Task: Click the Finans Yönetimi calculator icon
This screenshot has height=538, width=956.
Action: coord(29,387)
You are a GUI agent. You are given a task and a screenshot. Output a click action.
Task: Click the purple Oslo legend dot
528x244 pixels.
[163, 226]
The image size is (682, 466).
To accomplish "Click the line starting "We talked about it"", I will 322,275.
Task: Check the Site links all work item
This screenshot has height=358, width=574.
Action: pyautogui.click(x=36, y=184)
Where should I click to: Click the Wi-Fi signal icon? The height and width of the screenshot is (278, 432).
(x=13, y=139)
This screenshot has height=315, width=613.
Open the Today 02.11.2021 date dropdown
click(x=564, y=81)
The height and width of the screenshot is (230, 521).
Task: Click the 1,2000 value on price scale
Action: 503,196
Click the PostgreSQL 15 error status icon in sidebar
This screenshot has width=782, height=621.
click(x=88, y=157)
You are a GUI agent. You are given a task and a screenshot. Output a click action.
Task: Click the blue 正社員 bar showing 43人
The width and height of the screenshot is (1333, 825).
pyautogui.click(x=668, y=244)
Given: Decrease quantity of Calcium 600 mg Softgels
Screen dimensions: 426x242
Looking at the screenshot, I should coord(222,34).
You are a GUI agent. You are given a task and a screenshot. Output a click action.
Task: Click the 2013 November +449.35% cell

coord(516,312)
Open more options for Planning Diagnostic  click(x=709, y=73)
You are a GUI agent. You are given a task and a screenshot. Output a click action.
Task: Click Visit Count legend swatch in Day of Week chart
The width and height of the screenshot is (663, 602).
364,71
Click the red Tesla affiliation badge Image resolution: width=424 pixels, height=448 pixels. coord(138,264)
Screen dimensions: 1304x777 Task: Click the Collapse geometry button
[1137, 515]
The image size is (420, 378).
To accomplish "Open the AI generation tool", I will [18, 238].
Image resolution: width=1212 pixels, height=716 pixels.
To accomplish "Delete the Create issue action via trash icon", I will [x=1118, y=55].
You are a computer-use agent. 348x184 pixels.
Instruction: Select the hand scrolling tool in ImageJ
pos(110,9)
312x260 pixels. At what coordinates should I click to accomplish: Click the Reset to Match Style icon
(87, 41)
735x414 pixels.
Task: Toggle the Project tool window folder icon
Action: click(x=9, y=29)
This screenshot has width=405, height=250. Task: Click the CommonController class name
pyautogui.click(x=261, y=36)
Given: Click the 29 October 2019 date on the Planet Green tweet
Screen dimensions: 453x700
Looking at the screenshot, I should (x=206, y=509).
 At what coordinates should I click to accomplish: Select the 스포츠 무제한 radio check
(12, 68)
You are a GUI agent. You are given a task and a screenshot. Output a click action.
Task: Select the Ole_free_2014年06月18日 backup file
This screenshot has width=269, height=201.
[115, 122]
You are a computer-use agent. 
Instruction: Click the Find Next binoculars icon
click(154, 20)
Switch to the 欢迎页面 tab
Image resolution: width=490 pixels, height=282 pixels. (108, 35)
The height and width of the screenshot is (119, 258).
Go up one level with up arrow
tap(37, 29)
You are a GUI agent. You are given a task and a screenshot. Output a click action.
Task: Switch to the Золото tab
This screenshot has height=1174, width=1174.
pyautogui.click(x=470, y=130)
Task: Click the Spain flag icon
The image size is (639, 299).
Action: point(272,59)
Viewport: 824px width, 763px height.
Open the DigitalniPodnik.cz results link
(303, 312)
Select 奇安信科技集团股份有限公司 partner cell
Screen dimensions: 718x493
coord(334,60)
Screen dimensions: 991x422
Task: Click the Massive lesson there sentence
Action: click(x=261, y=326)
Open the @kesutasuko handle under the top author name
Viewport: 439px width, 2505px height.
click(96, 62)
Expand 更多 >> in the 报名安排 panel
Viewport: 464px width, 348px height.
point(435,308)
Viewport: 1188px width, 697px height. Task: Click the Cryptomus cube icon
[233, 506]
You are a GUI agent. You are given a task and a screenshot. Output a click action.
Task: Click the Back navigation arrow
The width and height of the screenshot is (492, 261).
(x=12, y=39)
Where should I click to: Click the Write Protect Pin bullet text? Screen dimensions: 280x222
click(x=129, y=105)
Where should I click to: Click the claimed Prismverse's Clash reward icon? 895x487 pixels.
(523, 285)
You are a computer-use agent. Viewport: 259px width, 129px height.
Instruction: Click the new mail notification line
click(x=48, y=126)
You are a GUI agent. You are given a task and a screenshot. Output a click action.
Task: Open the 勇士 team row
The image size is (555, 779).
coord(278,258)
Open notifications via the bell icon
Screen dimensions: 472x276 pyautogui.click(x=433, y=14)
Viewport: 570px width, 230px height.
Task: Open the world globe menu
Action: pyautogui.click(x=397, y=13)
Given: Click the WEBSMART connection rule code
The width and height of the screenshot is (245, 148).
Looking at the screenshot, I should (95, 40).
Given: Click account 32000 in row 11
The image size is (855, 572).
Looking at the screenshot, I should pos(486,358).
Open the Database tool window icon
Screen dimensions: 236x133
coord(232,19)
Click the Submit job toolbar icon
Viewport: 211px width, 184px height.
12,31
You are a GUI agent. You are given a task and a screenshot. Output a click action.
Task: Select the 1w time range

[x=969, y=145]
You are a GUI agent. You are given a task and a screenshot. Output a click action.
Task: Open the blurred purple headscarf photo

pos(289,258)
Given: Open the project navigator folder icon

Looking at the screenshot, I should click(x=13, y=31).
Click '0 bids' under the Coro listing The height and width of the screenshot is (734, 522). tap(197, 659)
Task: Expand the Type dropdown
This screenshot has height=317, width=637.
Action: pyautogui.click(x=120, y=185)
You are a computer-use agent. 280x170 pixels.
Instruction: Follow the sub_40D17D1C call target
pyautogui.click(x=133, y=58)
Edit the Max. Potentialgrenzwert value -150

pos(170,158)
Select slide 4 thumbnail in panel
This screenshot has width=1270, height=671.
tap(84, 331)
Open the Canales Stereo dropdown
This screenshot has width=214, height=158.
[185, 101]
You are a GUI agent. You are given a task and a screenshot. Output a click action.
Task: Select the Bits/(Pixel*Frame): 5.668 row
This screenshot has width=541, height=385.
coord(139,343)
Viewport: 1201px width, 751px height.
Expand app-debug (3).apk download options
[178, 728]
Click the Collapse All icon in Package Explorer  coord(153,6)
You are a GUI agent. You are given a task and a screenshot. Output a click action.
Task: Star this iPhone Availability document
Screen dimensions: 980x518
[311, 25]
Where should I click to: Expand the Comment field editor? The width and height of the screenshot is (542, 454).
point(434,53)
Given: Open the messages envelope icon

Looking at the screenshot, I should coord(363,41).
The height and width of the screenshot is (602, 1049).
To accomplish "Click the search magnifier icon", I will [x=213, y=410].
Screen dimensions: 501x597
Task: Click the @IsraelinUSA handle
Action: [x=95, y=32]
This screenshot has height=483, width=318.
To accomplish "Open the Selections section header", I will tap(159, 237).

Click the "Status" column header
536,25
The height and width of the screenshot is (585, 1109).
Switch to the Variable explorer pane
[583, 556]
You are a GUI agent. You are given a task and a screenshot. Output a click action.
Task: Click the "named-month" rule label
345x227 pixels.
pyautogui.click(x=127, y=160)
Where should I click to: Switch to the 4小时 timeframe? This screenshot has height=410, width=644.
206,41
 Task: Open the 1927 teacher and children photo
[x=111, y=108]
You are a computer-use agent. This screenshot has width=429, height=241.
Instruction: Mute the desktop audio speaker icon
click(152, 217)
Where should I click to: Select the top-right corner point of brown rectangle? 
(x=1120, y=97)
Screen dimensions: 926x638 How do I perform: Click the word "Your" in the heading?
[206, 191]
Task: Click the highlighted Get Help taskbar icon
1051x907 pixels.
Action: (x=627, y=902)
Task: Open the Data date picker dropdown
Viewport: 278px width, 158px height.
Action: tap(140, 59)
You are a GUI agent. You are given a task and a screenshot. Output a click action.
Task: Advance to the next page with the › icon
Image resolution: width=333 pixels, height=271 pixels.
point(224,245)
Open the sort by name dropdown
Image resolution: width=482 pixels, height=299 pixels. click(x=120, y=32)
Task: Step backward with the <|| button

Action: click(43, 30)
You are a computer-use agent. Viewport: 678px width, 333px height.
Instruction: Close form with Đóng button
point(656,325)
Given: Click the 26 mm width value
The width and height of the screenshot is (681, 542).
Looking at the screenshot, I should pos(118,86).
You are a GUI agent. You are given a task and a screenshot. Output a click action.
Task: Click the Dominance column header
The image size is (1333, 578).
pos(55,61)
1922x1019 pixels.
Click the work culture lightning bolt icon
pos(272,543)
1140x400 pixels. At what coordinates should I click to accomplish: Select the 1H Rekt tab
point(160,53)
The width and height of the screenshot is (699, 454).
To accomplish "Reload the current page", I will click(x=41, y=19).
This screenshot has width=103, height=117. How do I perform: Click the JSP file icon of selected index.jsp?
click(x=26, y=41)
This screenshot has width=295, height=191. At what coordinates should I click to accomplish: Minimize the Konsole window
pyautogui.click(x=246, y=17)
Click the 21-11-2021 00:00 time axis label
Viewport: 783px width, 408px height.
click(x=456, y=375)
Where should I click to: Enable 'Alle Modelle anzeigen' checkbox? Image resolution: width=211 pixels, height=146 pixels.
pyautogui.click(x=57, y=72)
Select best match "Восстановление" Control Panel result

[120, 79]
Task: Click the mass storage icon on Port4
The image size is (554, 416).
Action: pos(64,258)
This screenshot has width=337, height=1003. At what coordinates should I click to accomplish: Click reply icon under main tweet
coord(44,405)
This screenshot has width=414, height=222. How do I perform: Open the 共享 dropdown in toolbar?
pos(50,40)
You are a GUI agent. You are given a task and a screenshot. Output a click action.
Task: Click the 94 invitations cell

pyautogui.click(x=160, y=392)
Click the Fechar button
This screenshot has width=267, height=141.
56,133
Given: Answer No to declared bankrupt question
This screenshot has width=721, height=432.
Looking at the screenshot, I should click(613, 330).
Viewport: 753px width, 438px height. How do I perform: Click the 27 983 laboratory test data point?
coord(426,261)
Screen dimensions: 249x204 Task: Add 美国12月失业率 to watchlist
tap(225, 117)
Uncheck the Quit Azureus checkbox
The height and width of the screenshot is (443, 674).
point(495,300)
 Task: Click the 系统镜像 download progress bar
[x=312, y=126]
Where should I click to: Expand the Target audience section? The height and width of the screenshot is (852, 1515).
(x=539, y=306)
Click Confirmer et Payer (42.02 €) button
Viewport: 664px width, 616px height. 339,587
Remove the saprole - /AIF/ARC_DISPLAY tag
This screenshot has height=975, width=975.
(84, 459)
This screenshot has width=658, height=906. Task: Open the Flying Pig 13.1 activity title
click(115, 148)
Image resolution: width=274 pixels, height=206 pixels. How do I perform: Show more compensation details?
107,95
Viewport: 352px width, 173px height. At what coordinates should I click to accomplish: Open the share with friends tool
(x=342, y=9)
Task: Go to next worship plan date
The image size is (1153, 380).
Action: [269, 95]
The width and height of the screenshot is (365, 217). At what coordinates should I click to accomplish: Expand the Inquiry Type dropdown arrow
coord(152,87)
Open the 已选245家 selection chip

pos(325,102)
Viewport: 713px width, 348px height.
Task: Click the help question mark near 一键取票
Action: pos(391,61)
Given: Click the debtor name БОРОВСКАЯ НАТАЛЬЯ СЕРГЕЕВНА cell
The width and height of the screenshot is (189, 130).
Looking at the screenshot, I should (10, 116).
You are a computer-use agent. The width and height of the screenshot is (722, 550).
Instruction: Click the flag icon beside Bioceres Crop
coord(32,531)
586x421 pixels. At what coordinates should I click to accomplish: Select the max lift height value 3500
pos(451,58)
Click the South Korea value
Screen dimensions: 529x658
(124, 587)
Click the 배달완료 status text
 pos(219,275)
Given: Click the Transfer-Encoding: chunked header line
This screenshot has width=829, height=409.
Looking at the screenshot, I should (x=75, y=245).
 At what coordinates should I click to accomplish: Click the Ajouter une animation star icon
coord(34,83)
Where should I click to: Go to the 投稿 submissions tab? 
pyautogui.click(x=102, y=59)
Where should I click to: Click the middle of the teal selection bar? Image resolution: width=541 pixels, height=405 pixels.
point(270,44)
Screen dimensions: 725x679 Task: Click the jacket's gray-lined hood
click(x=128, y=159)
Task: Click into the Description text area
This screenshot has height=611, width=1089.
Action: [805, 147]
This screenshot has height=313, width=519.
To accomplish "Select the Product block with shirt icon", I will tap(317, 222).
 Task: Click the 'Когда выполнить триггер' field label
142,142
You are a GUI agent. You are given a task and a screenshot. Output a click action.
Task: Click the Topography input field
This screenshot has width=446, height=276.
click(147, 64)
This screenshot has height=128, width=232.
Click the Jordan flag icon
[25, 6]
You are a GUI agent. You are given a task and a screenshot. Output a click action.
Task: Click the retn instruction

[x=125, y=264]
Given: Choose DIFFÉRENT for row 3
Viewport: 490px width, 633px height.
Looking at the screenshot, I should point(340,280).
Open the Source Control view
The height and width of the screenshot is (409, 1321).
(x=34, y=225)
========================================================================
▸ **What is required**
Each line of the data that includes "rule" should be copied.

▸ **Problem solution**
Given: Click the WEBSMART connection rule code
Task: Click the "named-month" rule label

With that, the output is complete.